SOURCE DOCUMENT Block Start
Dear @kimanh.lecao - Apologies!
my data set looks like this: patients were allocated to 2 diet groups, within each of those groups, an additional treatment may be administered - thus, i have four groups (diet 1 with and without treatment, diet 2 with or without treatment). All participants were sampled for fecal microbial analysis (16S rRNA Seq) at baseline and after intervention (d0 = baseline sample, d14 = follow-up sample).
I wanted to apply multilevel PCA for clustering according to timepoints and groups.
Here is the code I used:
#transform phyloseq obj. to df for NIPALS
phylo.as.df <- data.frame(pls_phylo@sam_data)
#remove samples with too high NAs (> 25% of data entries)
remove <- colnames(phylo.as.df[colSums(is.na(phylo.as.df)) > nrow(phylo.as.df)/4])
phylo.as.df <- phylo.as.df %>%
dplyr::select(-all_of(remove))
#NIPALS
numeric.X <- phylo.as.df %>%
dplyr::select_if(is.numeric)
numeric.X <- impute.nipals(numeric.X, ncomp = 10)
#prep df for merging with phylo df
numeric.X <- numeric.X %>%
data.frame() %>%
tibble::rownames_to_column(var = "sample_ID")
#merge with phylo df
phylo.as.df <- phylo.as.df %>%
dplyr::select(-colnames(numeric.X[,2:ncol(numeric.X)])) %>%
dplyr::left_join(numeric.X, by = join_by(sample_ID)) %>%
tibble::column_to_rownames(var = "sample_ID")
#reduce near zero variance
nzv <- mixOmics::nearZeroVar(phylo.as.df, uniqueCut = 15)
# Subset using an if function (in case column length is 0)
if(length(nzv$Position) > 0) phylo.as.df <- phylo.as.df[, -nzv$Position]
#define data sets
X <- phylo.as.df %>%
dplyr::select(Bacteroides:ncol(.))
Y <- phylo.as.df %>%
dplyr::select(age,body_mass_index, HOMA_IR, FPG, Matsuda,
Stress_Scale, Severity_Index, Stress_Scale_subcat)
#remove too sparse taxa
i <- colSums(X == 0, na.rm=TRUE) < nrow(phylo.as.df) - nrow(phylo.as.df)/5
X <- X[i]
# for later analysis, reintroduce sample_ID
phylo.as.df <- phylo.as.df %>%
tibble::rownames_to_column(var = "sample_ID")
#make sure every id is there 2x
id.2x <- phylo.as.df %>%
dplyr::group_by(subject_id) %>%
dplyr::filter( n() == 2) %>%
dplyr::ungroup() %>%
dplyr::pull(sample_ID)
X <- X[id.2x,]
Y <- Y[id.2x,]
#choose parameter for multilevel decomposition
multi.level.param <- factor(subset(phylo.as.df, sample_ID %in% id.2x)$subject_id)
#make design matrix for sPLS model
design <- data.frame(sample = multi.level.param)
#define colors
colors <- c("#F1D6D6", "lightcoral", "#E7A3B8", "maroon", "#E2F0FE", "#BCDCFE", "#B2D0E4", "skyblue3")
SOURCE DOCUMENT Block End
EXTRACTED MATERIAL Block Start
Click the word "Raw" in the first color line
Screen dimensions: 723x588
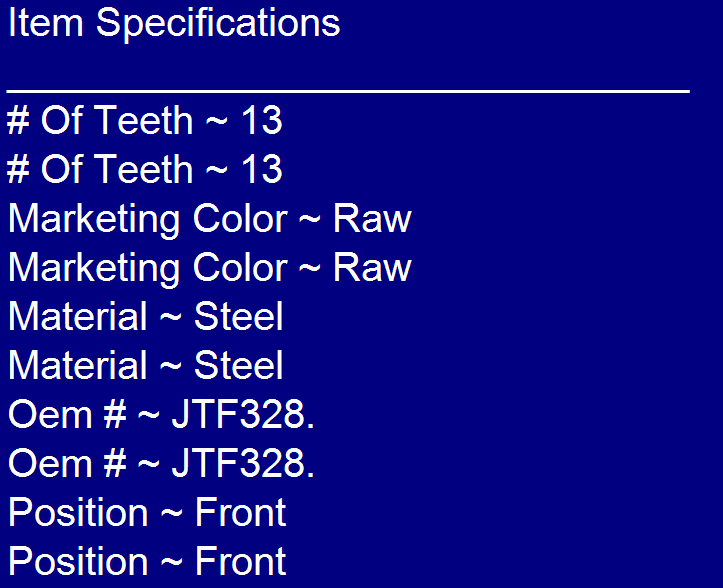tap(372, 219)
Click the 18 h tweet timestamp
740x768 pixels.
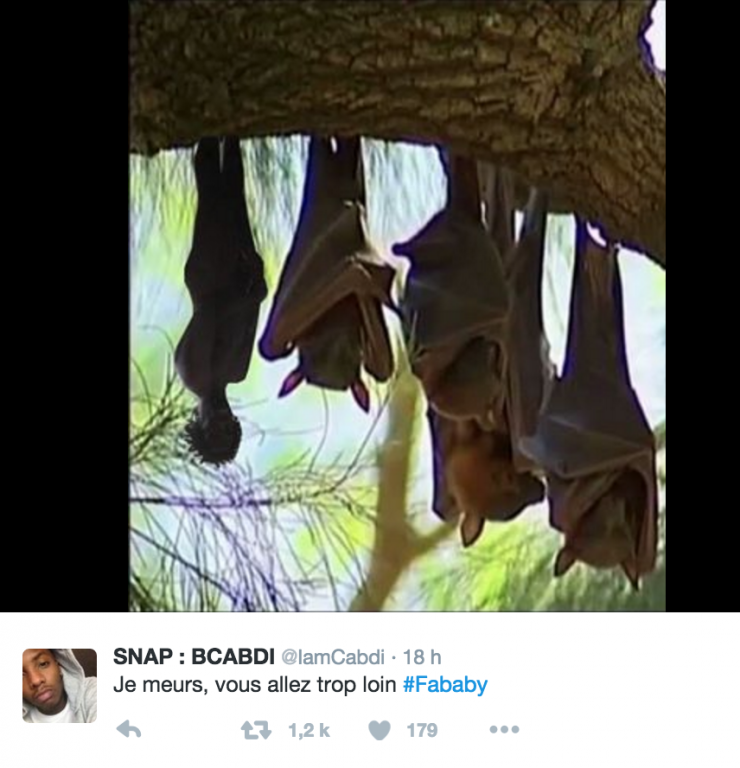(x=421, y=657)
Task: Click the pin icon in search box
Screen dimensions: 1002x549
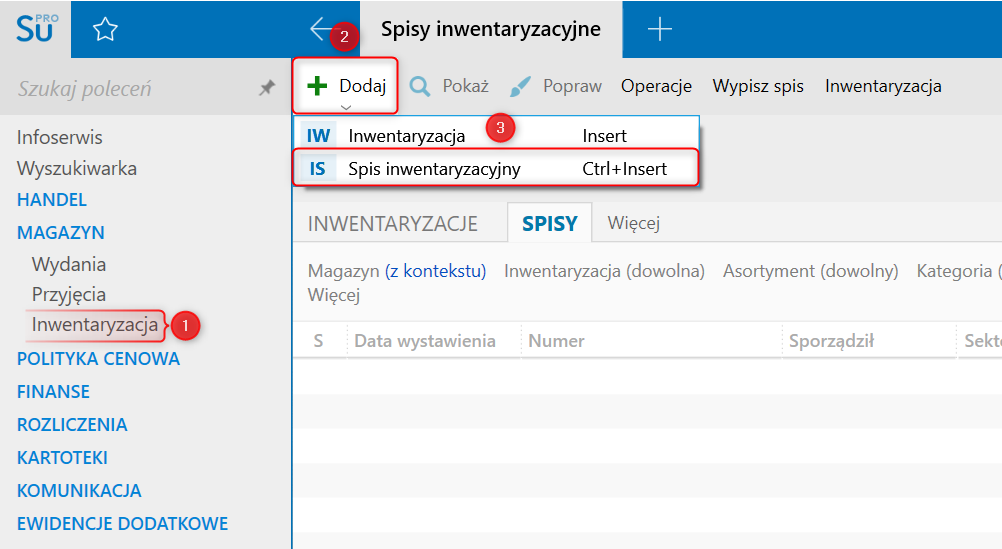Action: point(267,88)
EXTRACTED MATERIAL Block End
— DIRECTIONS —
[1] For each statement, say whether it agrees with the multilevel PCA post, answering yes or no and quoting the deciding words of the post: (a) Patients were allocated to three diet groups. (b) Each participant was sampled at baseline and again at follow-up. (c) The cutoff for removing samples with too many NAs is more than half of the data entries.
[2] Rewrite the lines of the multilevel PCA post between "#reduce near zero" and "dplyr::select(Bacteroides:ncol(.))", inclusive, switching "Bacteroides" to "Prevotella".
[3] According to the multilevel PCA post, why is the removal of near-zero-variance columns placed inside an if statement?
The records have no connection to the multilevel PCA post.

— ANSWERS TO THE EXERCISES —
[1]
(a) No: "patients were allocated to 2 diet groups"
(b) Yes: "d0 = baseline sample, d14 = follow-up sample"
(c) No: "#remove samples with too high NAs (> 25% of data entries)"

[2]
#reduce near zero variance
nzv <- mixOmics::nearZeroVar(phylo.as.df, uniqueCut = 15)
# Subset using an if function (in case column length is 0)
if(length(nzv$Position) > 0) phylo.as.df <- phylo.as.df[, -nzv$Position]
#define data sets
X <- phylo.as.df %>%
dplyr::select(Prevotella:ncol(.))

[3] The if statement covers the case where the column length is 0, meaning no columns are flagged. The columns listed in nzv$Position are removed only when there is at least one.